Other areas use different scales to label these storms, which are called cyclones or typhoons, depending on the area. These areas (except the JTWC) use three-minute or ten-minute averaged winds to determine the maximum sustained winds—which is an important difference and makes direct comparison with storms scaled with the Saffir–Simpson method difficult.

There is some criticism of the SSHWS for not accounting for rain, storm surge, and other important factors, but SSHWS defenders say that part of the goal of SSHWS is to be straightforward and simple to understand.


The scale was developed in 1971 by civil engineer Herbert Saffir and meteorologist Robert Simpson, who at the time was director of the U.S. National Hurricane Center (NHC).[1] The scale was introduced to the general public in 1973,[2] and saw widespread use after Neil Frank replaced Simpson at the helm of the NHC in 1974.[3]

The initial scale was developed by Herbert Saffir, a structural engineer, who in 1969 went on commission for the United Nations to study low-cost housing in hurricane-prone areas.[4] While conducting the study, Saffir realized there was no simple scale for describing the likely effects of a hurricane. Mirroring the utility of the Richter magnitude scale for describing earthquakes, he devised a 1–5 scale based on wind speed that showed expected damage to structures. Saffir gave the scale to the NHC, and Simpson added the effects of storm surge and flooding.

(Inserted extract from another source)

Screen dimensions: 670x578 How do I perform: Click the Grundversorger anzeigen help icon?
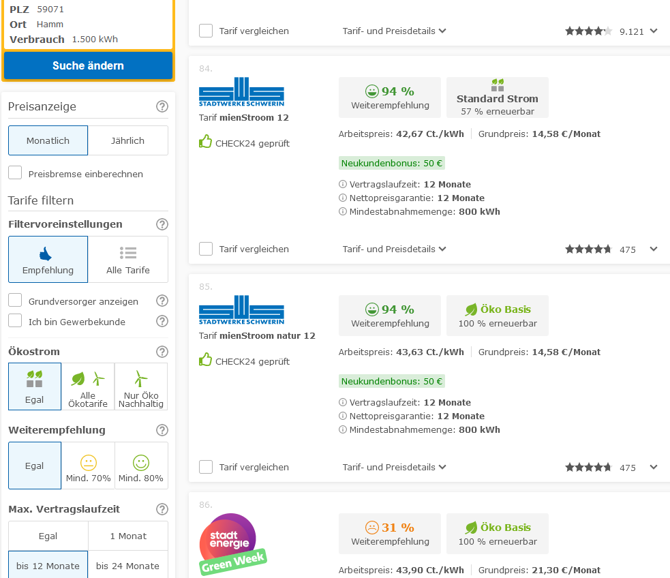coord(162,301)
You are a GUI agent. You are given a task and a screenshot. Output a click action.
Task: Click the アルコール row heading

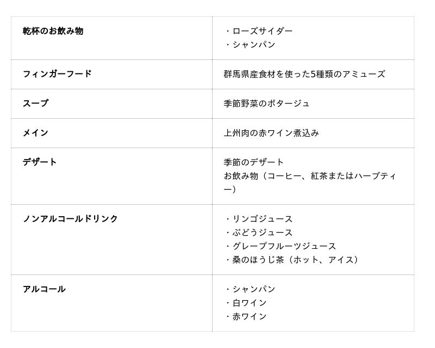(x=44, y=289)
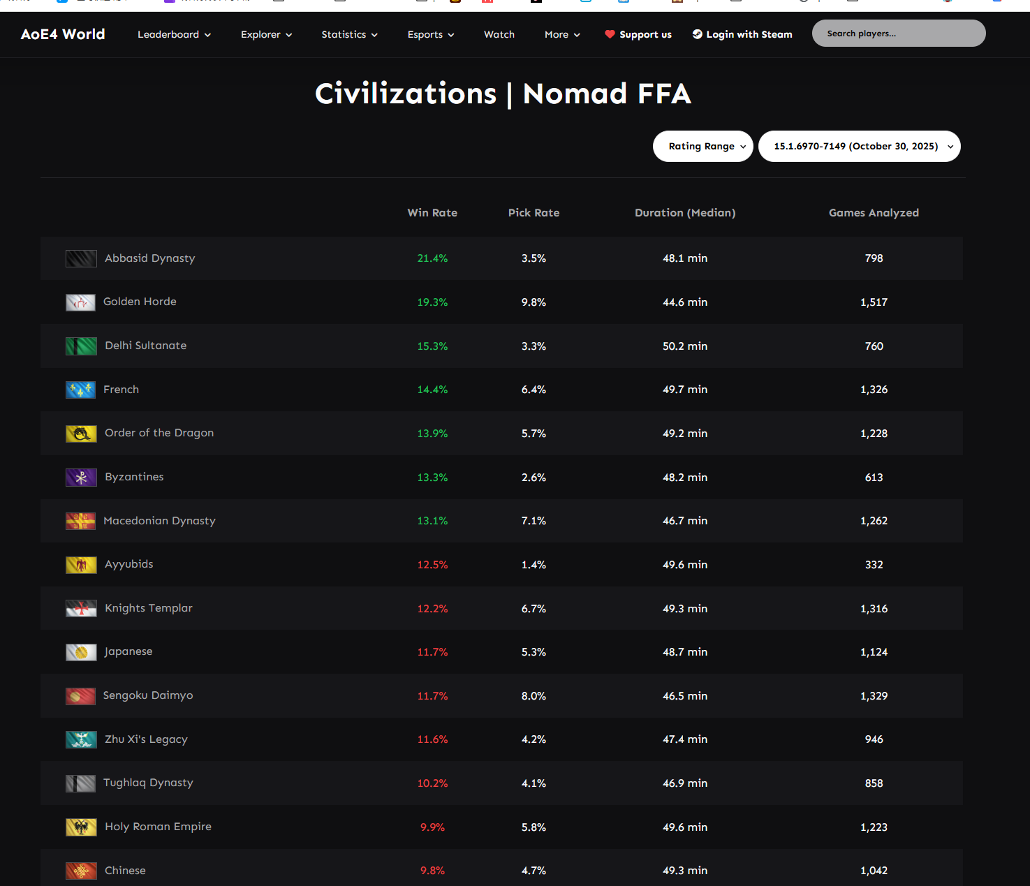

In 2009, the NHC made moves to eliminate pressure and storm surge ranges from the categories, transforming it into a pure wind scale, called the Saffir–Simpson Hurricane Wind Scale (Experimental) [SSHWS].[5] The new scale became operational on May 15, 2010.[6] The scale excludes flood ranges, storm surge estimations, rainfall, and location, which means a Category 2 hurricane that hits a major city will likely do far more cumulative damage than a Category 5 hurricane that hits a rural area.[7] The agency cited various hurricanes as reasons for removing the "scientifically inaccurate" information, including Hurricane Katrina (2005) and Hurricane Ike (2008), which both had stronger than estimated storm surges, and Hurricane Charley (2004), which had weaker than estimated storm surge.[8] Since being removed from the Saffir–Simpson hurricane wind scale, storm surge predicting and modeling is now handled with the use of computer numerical models such as ADCIRC and SLOSH.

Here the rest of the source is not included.